Former Australia batsman Michael Hussey said Anderson could face censure for the episode.
"It didn't look great, to be honest. There might be a little bit of a 'please explain' there for Jimmy Anderson.
"I know there's a lot of tactics, but there's a bit of a line there that you shouldn't cross in picking the seam of the ball and things like that.
"The English have been throwing the ball into the ground to try and scuff one side up, but that's nothing the Aussies weren't doing either and the umpires are generally on top of that pretty quickly.

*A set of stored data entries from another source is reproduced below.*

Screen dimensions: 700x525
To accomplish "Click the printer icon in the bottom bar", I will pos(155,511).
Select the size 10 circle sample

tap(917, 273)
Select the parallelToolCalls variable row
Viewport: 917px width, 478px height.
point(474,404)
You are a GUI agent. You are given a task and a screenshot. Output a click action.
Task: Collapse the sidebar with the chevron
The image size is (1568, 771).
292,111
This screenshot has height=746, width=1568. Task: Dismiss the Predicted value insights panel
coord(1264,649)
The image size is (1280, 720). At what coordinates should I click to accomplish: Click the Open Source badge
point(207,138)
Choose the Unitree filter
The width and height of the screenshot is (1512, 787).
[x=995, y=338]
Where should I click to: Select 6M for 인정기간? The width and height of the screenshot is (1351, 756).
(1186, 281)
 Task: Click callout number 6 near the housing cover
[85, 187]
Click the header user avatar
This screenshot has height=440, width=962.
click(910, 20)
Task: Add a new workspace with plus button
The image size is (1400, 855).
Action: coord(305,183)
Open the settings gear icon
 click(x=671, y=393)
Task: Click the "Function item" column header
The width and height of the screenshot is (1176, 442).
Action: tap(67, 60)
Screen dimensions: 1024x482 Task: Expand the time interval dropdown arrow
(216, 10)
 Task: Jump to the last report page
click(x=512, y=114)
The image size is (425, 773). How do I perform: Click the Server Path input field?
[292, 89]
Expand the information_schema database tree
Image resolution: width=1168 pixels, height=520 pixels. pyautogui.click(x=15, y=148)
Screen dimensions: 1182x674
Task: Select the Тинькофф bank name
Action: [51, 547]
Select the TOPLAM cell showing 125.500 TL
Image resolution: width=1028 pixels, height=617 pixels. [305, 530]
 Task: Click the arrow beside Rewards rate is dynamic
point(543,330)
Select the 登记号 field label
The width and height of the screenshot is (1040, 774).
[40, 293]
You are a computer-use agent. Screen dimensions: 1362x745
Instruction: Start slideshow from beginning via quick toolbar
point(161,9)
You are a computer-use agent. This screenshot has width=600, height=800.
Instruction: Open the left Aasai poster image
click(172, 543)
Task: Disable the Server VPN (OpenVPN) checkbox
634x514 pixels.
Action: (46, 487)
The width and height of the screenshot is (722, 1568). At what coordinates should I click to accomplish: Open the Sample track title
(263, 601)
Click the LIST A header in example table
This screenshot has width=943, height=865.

"But certainly getting a thumb nail into the ball is against the rules. So it'll be interesting to see what happens and if anything plays out there."
Former Australia fast bowler Mitchell Johnson wondered on social media how England had got the ball to start reverse swinging at just 10 overs old.
Ball reversing under 10 overs 🤔 #ashes— Mitchell Johnson (@MitchJohnson398) December 29, 2017
Johnson added: "I have no issue with both teams throwing into turf at the stumps as long as that’s all it is.
"Wouldn't have thought the ball could reverse so quickly. Oh well."
Hussey said getting the ball to reverse swing was a potent weapon for the bowling side.
"The pitch is pretty flat and they've got to look at other ways to put the batsmen under pressure and reverse swing is one of the weapons they can use.
"They do it very well, the English, they're well-versed in this area.
"To get it to go so early is a real bonus because the ball is still quite hard so it will go quite quickly. Whereas it seemed to take the Aussies a fair bit longer to get that reverse swing and once the ball gets softer, it does it a bit slower."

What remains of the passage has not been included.